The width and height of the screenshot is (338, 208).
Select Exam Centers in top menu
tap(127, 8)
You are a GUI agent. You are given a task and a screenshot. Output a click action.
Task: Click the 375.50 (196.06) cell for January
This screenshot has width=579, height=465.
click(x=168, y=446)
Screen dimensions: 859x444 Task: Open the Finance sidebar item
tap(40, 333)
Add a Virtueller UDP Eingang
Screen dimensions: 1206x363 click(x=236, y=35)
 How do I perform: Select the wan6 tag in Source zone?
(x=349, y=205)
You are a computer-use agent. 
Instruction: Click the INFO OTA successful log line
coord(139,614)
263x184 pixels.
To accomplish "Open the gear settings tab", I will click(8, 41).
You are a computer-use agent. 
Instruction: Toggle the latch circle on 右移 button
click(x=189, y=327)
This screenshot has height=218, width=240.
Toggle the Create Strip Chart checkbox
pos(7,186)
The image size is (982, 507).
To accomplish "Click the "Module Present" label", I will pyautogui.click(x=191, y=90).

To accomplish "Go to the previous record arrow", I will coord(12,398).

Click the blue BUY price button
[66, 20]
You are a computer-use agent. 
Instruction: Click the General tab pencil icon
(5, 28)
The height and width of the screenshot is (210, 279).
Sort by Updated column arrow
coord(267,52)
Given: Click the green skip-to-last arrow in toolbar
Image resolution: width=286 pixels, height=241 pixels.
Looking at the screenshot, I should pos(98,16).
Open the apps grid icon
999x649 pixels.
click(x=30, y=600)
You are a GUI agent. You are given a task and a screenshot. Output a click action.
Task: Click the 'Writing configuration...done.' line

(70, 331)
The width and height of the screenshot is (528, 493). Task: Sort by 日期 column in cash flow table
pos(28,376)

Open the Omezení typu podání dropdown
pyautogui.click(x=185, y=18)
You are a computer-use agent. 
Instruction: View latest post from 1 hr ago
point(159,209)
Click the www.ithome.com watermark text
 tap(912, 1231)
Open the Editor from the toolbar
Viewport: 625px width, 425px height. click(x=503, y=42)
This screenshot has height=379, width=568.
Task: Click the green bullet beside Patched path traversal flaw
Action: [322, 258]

:::

**Work instruction:** Each line of the listing has to be reproduced exactly.

**Output of the task:**
The width and height of the screenshot is (338, 208).
Select Exam Centers in top menu
tap(127, 8)
You are a GUI agent. You are given a task and a screenshot. Output a click action.
Task: Click the 375.50 (196.06) cell for January
This screenshot has width=579, height=465.
click(x=168, y=446)
Screen dimensions: 859x444 Task: Open the Finance sidebar item
tap(40, 333)
Add a Virtueller UDP Eingang
Screen dimensions: 1206x363 click(x=236, y=35)
 How do I perform: Select the wan6 tag in Source zone?
(x=349, y=205)
You are a computer-use agent. 
Instruction: Click the INFO OTA successful log line
coord(139,614)
263x184 pixels.
To accomplish "Open the gear settings tab", I will click(8, 41).
You are a computer-use agent. 
Instruction: Toggle the latch circle on 右移 button
click(x=189, y=327)
This screenshot has height=218, width=240.
Toggle the Create Strip Chart checkbox
pos(7,186)
The image size is (982, 507).
To accomplish "Click the "Module Present" label", I will pyautogui.click(x=191, y=90).

To accomplish "Go to the previous record arrow", I will coord(12,398).

Click the blue BUY price button
[66, 20]
You are a computer-use agent. 
Instruction: Click the General tab pencil icon
(5, 28)
The height and width of the screenshot is (210, 279).
Sort by Updated column arrow
coord(267,52)
Given: Click the green skip-to-last arrow in toolbar
Image resolution: width=286 pixels, height=241 pixels.
Looking at the screenshot, I should pos(98,16).
Open the apps grid icon
999x649 pixels.
click(x=30, y=600)
You are a GUI agent. You are given a task and a screenshot. Output a click action.
Task: Click the 'Writing configuration...done.' line

(70, 331)
The width and height of the screenshot is (528, 493). Task: Sort by 日期 column in cash flow table
pos(28,376)

Open the Omezení typu podání dropdown
pyautogui.click(x=185, y=18)
You are a computer-use agent. 
Instruction: View latest post from 1 hr ago
point(159,209)
Click the www.ithome.com watermark text
 tap(912, 1231)
Open the Editor from the toolbar
Viewport: 625px width, 425px height. click(x=503, y=42)
This screenshot has height=379, width=568.
Task: Click the green bullet beside Patched path traversal flaw
Action: [322, 258]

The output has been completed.